═══ SOURCE PASSAGE

Nutritionist Kavita Devgan Gives Away Her Ultimate Four-Week Detox Plan

Here’s a seven-step, four-week detox plan that will help cleanse your body of all the holiday excesses. By Kavita Devgan

The first step to achieving a healthier self is to get rid of all the junk that has gone into your body over the last two to three months. And, to do that, you need to go the detox way.


The body has its own natural healing system that gets rid of chemicals it doesn’t want. But, sometimes, when there’s an overload, these toxins get deposited in the lymph and digestive systems. Detoxification enhances the functioning of these systems, enabling them to tackle waste better and absorb nutrients more efficiently. In effect, it’s like giving your system a thorough spring cleaning. A mild detoxification regime tunes up your body and cleanses the internal systems to remove toxins.

Detox doesn’t mean a punishing diet. The main aim of the process is to help the body get rid of unnecessary toxins that may have accumulated because of daily excesses in food and drink, and other lifestyle abuses. The good thing is that you can do a detox at home without subscribing to a fad diet. All you have to do is make small changes in your diet and lifestyle to feel, and see the difference.

══════

TASK PROMPT: Print the portion of the detox article that opens with the words containing "Detox doesn’t mean" and closes with "see the difference.", copying it word for word.

═══ SUPPLIED DATA

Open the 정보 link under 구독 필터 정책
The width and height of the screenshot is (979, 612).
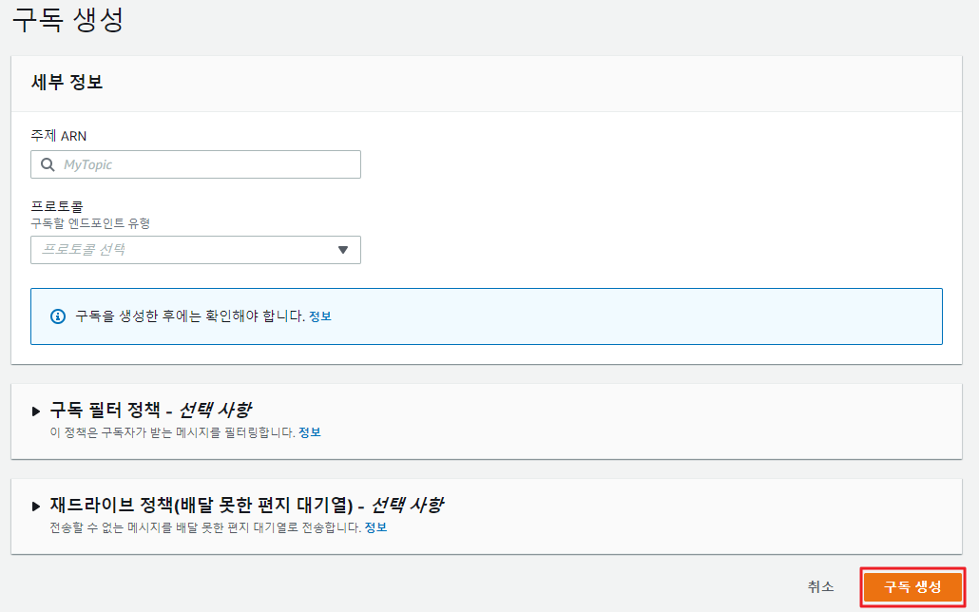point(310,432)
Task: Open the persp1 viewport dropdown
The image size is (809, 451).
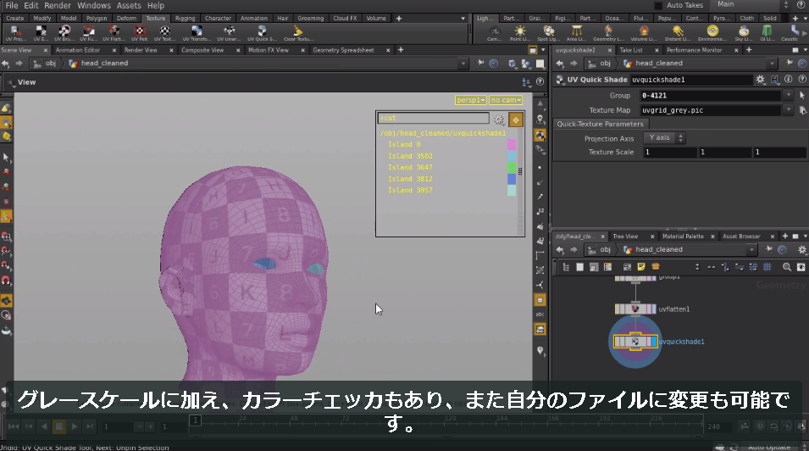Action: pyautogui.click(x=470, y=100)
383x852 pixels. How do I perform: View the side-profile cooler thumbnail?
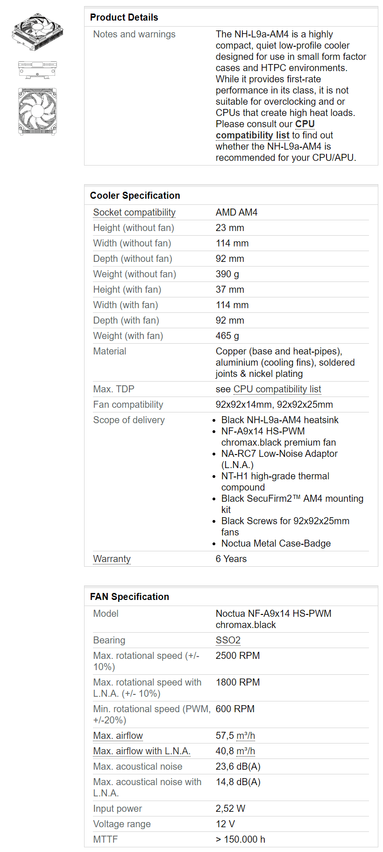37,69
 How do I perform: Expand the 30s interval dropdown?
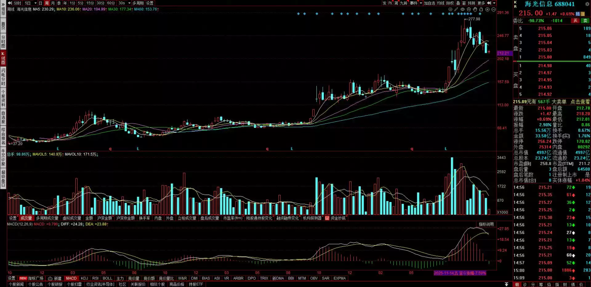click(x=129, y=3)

══════
═══ SUPPLIED DATA

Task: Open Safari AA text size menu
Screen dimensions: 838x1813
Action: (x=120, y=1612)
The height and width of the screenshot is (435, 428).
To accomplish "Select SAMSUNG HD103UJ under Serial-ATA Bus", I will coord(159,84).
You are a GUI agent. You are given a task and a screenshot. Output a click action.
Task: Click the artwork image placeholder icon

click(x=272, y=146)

══════

RESPONSE BELOW:
Detox doesn’t mean a punishing diet. The main aim of the process is to help the body get rid of unnecessary toxins that may have accumulated because of daily excesses in food and drink, and other lifestyle abuses. The good thing is that you can do a detox at home without subscribing to a fad diet. All you have to do is make small changes in your diet and lifestyle to feel, and see the difference.